Hill’s analysis should be read when the post-mortem starts: anyone who needs to know why the Tories unexpectedly lost control of LBHF to Labour last night will find reason enough in the Guardian man’s report. When Chelsea and Fulham’s Tory MP Greg Hands concentrates on the issue of Charing Cross Hospital (and accuses his Labour opponents of “lies”), he misses two other reasons his pals lost.

Yes, there were concerns about hospital provision, and with good reason, but the most significantly-sized elephant in the room is, as Hill points out, LBHF’s slavish embrace of property developers and almost Messianic zeal for any scheme that would make lots of money and clear out all those rotten Labour voting plebs who still cling to the idea of social housing as A Good Thing.

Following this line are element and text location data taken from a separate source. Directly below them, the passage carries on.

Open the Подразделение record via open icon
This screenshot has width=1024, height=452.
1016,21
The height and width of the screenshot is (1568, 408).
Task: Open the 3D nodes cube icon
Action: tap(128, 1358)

And nothing epitomises this more than the proposed – and hotly disputed – “redevelopment” of the West Kensington and Gibbs Green estates, together with the demolition of the Earl’s Court exhibition centre, in favour of a new development by property company CapCo, which would redefine “affordable” housing as that within the reach of those earning upwards of £70,000 a year.

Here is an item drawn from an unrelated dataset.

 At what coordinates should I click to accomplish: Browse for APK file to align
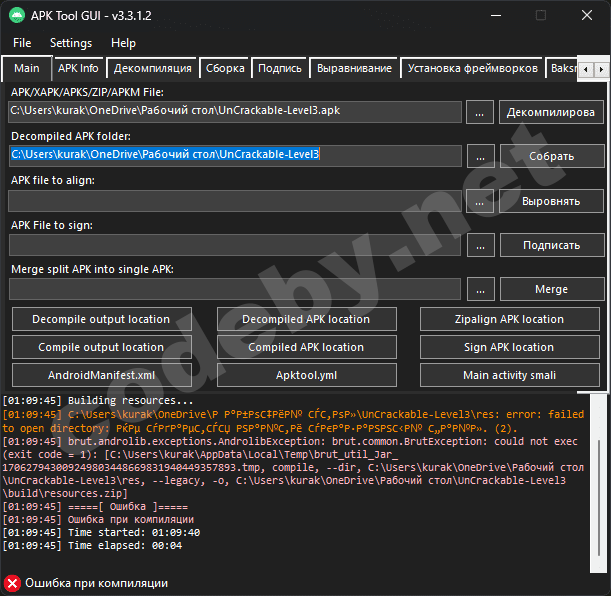(x=480, y=200)
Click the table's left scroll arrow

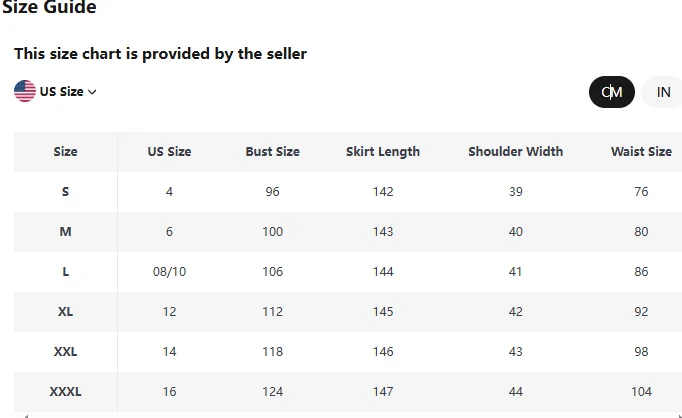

Meanwhile, hundreds of homes from the borough’s existing stock of social housing have been sold off, with (for instance) 158 of them fetching £63.9 million. And the amount reinvested between April 2010 and September 2013? £0. Nothing. Zilch. Zero. Anyone wishing to understand the apparently miraculous reductions in Council Tax need look no further in understanding how this has been achieved.

And then there is the question of education: while LBHF under Tory control was determined to close Sulivan primary school and gift the site to another Free School project, they were also encouraging the likes of the loathsome Toby Young to open, er, another primary school, to be part of his Free Schools empire. That not all parents in the area favoured this approach was not considered.

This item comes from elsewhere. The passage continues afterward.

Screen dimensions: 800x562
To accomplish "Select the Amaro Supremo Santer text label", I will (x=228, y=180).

When the Charing Cross Hospital saga is put alongside the trashing of West Kensington, Gibbs Green and Earl’s Court for the enrichment of the Tories’ property developer pals, and the closure of inconvenient local authority schools for the benefit of their Free School supporting pals, it should not prove too difficult for Greg Hands to understand why his team got kicked out last night.

The only lesson needing learning is for Labour to replicate the result elsewhere.

3 comments:

Paul Fox | Ark said...

Nobody living in Hammersmith is surprised by this result. The Tory council has been contemptuous of anyone who doesn't share their views and isn't like them. They published 'council' magazines that were pure propaganda and did not welcome residents' contributions. They believed the state had no part to play in civil society and that the less than well off should live elsewhere. They had no regard for the physical beauty of the borough and understood the cost of everything and the value of nothing. Three cheers for democracy and the intelligence of the Hammersmith electorate.

Anonymous said...

The lesson for Labour would appear to be that there is a lot of grassroots antipathy to the kind of policies followed by Hammersmith and Fulham Conservatives and that Labour did not fully recognise this.

Hopefully Labour will try to understand better that antipathy and build on it. If it was David Cameron's favourite council there should be away to use that antipathy against him. There is more potential in that than in meaningless photo opportunities.

Guano

Shawlrat said...

Rather childish of me I know, but I have to say this result amused me greatly.